Elon Musk’s antics are also highlighted as a problem as the sometimes-eccentric behavior the Tesla CEO exhibits has people scratching their heads. The electric car company seems to have made the right adjustments in Q3, but will those adjustments be permanent solutions?

Benchmark Performance?

The question on everyone’s mind after Tesla posted $1.86 per share and $6.3 billion in revenue is: can Tesla keep this up or will the rollercoaster ride continue? Sustained profitability has been on every investor and analyst’s radar when examining Tesla, and this latest report gave investors a nice surprise.

“Skeptics had legitimate concerns in the past, but Tesla is now building cash, winning market share, and boosting margins - all while preparing to launch products in untapped segments and regions,” Piper Jaffray PJC analyst Alexander Potter said in a note to investors after the results. Tesla also shared photos of its new factory in Shanghai where the company says its already begun trial production runs.

The company also said it was ahead of schedule on its long-awaited Model Y crossover, which it now expects to launch by next summer. At the same time, Tesla says it is planning to make a limited run of its Tesla Semi truck next year, and hopes to soon announce the location of its European Gigafactory, where it aims to begin making electric vehicles in 2021. Additionally, in Q3, Tesla released over-the-air software updates including the Smart Summon Feature, which allows Tesla drivers to remotely call and control their cars.

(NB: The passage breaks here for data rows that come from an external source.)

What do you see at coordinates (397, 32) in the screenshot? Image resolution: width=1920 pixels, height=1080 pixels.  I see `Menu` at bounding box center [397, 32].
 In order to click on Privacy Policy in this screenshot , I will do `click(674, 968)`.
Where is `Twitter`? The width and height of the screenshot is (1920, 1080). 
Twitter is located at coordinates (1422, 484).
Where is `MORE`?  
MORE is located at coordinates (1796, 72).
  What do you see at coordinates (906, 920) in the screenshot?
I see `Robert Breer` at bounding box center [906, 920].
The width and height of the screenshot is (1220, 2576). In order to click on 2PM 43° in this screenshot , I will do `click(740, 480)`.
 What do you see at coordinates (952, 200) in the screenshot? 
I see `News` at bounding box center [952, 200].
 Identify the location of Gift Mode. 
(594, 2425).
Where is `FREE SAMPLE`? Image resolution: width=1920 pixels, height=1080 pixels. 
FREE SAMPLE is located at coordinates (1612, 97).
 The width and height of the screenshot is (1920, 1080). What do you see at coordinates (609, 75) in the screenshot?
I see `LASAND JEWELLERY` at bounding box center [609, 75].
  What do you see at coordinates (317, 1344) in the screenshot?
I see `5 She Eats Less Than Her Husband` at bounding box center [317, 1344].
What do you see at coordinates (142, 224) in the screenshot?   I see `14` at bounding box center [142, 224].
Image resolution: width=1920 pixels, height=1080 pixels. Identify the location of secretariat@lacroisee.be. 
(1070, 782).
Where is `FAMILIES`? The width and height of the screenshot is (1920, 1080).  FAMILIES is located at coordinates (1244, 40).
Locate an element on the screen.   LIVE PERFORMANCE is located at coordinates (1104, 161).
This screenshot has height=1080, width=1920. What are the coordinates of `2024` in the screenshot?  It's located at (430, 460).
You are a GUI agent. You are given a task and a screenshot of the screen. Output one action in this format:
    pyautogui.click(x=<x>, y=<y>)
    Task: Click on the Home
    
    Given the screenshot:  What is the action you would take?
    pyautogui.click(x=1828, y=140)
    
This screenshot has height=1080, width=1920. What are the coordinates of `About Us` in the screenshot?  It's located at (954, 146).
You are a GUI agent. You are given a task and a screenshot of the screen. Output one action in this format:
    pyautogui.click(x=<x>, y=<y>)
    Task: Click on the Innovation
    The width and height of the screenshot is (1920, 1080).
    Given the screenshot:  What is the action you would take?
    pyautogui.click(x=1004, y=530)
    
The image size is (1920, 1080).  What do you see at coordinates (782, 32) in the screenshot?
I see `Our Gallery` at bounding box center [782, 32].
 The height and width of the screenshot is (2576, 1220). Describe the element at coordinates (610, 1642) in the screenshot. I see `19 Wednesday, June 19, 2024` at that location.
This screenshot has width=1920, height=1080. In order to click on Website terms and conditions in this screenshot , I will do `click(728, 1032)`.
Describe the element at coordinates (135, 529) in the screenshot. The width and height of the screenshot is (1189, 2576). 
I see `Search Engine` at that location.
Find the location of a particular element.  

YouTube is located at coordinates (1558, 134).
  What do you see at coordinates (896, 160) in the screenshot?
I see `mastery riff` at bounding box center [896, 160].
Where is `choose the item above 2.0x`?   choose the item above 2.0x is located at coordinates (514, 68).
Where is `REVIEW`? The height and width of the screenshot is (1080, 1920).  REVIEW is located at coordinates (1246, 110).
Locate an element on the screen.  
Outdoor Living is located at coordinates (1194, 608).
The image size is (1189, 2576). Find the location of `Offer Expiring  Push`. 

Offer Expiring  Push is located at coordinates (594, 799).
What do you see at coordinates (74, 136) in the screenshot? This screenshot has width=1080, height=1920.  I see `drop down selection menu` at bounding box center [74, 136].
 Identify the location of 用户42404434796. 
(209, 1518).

Investors with short positions on the company are feeling the heat after its latest report as they lost about $1 billion on Thursday. Has Tesla finally bested the investors betting against it, or are they not out of the woods yet? Well, the road that lies ahead for the company is anything but a cake walk.

The company needs to deliver at least 104,800 cars in the fourth quarter to meet the low end of its 2019 forecast of 360,000-400,000 vehicles. On top of the daunting number of vehicles it must deliver to reach its forecast, federal tax credits on electric vehicle purchases are set to expire at the end of this year, which can have an adverse impact on the business.

The company is often accused of spending too much to fuel its growth trajectory which is why Q3’s 7% top-line decline was worrisome to some analysts. The bulls contend that Tesla should be valued like a momentum tech name, making its revenue a crucial metric when examining the company. If the company’s revenue growth continues to decline, bullish investors may cut their losses and flee.

Takeaway

For the time being, Tesla short sellers are feeling the heat from the company’s latest surge but some still feel the company is destined to see its valuation plummet. Tesla has its work cut out for it next quarter if it wants to keep the pressure on the 20% of its stock that is being shorted.

The slowing automotive market and decelerating global economy are additional headwinds that Tesla will need to deal with to close out its fiscal year on a high note. The Tesla bulls won this round, but the fight over how to value Tesla will continue next quarter.